Do your employees groan when you bring up another round of required training? Without a learning culture gaining additional knowledge can sound like a task, something to check off and get out of the way. But what is a learning culture and how does having one effect your employees willingness to learn?
What is a learning culture?
At its core, an organization with a learning culture values learning. Education is important at all levels, from the C-suite to those currently onboarding. And that importance is evident from required training and compliance to professional development. In a learning culture employees will continuously seek and share knowledge not only to better themselves individually but the organization as well.
How can you build a learning culture?
If your training is truly groan-inducing, you may have a lot of work ahead of you. But here are some practical steps you can take that may encourage your employees to take initiative, maybe even make the training process enjoyable.
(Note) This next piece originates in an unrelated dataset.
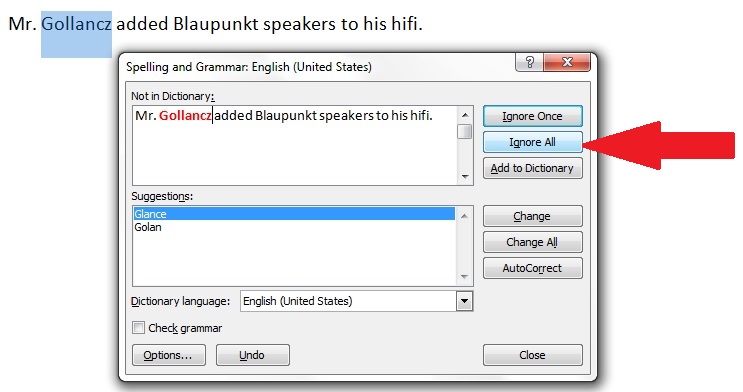Open the dialog Help question mark icon

[x=529, y=62]
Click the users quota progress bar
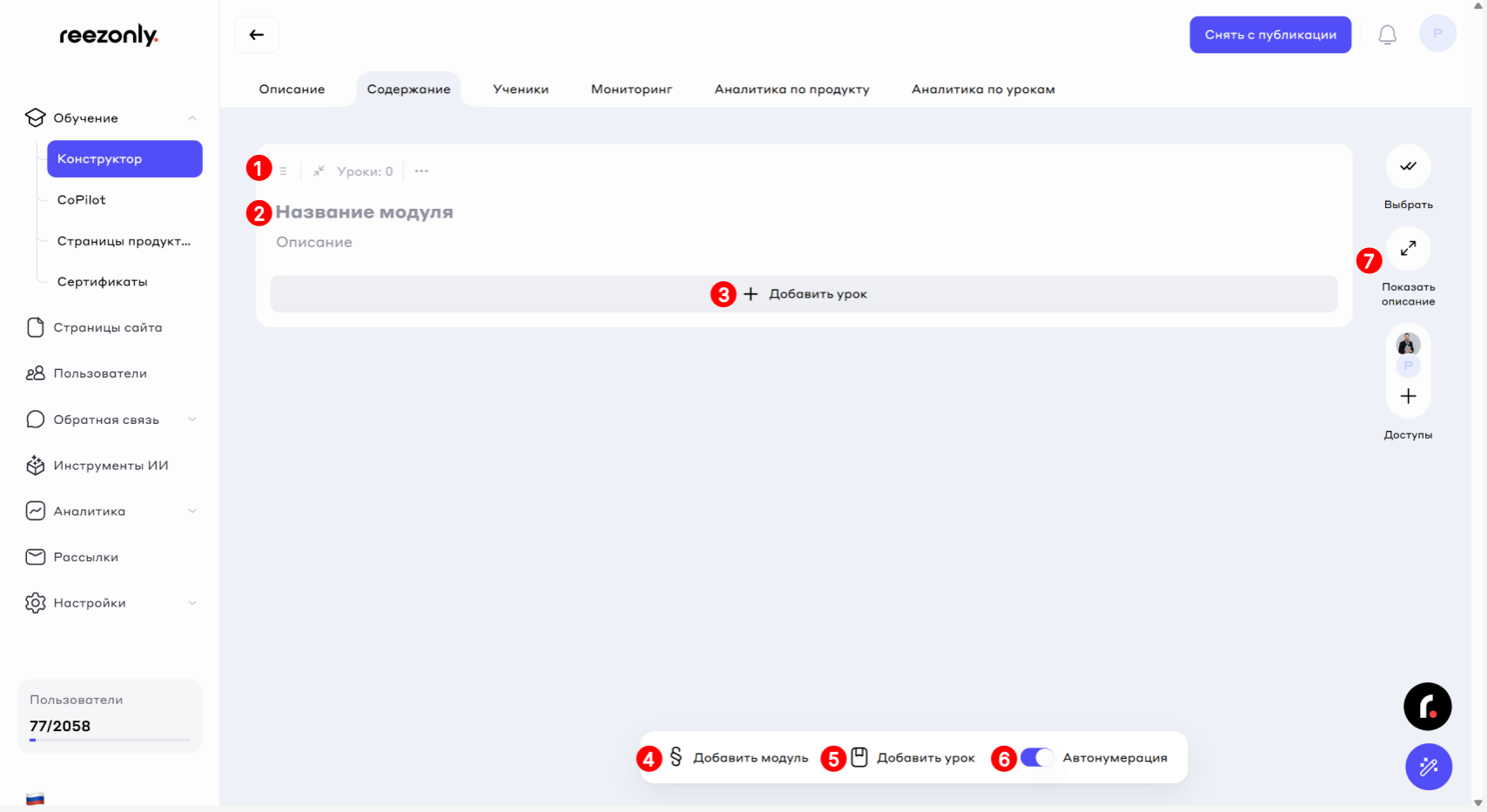1487x812 pixels. click(x=110, y=740)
1. Consider updating your training. Sometimes the difference between the training everyone dreads and those everyone enjoys is easy to see. If your training is dated or cheesy, invest in new ones so required education is more interesting and relevant. This is critical for necessary training in your industry so that compliance is easy and possibly even fun. If there’s a chance employees will enjoy the training, they’re unlikely to put it off.
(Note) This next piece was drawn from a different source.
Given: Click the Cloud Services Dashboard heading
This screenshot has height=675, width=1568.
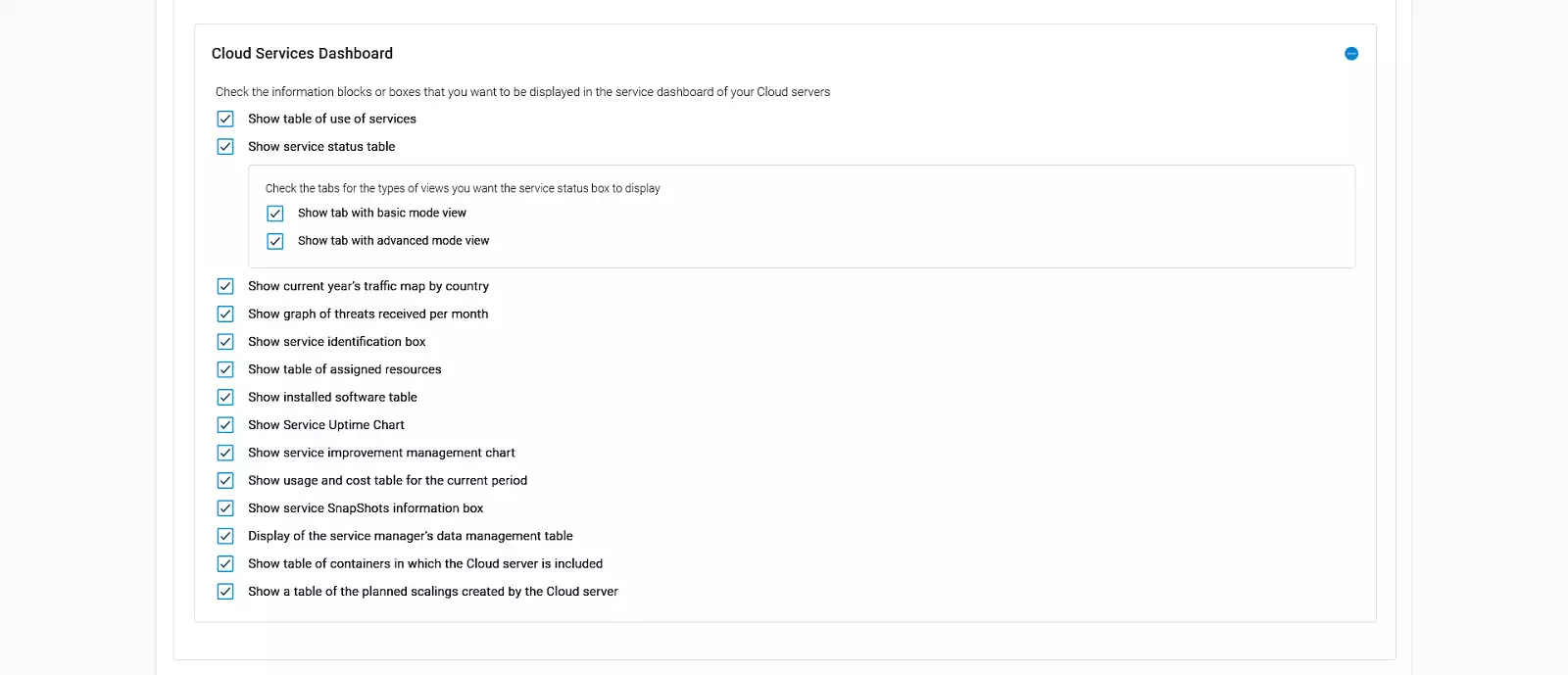Looking at the screenshot, I should pos(302,54).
2. Look outside your organization. Even the most skilled training department cannot cover everything employees might need and want. When employees ask for training you’re not qualified to offer, consider sending them to outside training sessions or hiring a trainer to come in. Conferences can also fulfill training needs, so sending employees to them can supplement in-house training in a great way. To help assess what employees want and need, offer them personalized career coaching to learn about where they want to be and what they need to learn to get there.
3. Make sure leadership supports your learning goals. When employees don’t think leadership cares about something, they aren’t likely to care either. If you want to build a learning culture, make sure you have buy-in at the top — and those leaders communicate their support for continuing education.
4. Encourage employees to train each other. Formal training and professional development activities are great, but some of the most effective learning happens when employees teach each other the ropes. In an organization with a strong learning culture, these types of training are as valued as the formal classes.
These changes can seem small, but they can significantly affect employee performance, morale, and retention. If you aren’t sure where to start, contact us today for a consultation and we can walk you through the right process for your organization.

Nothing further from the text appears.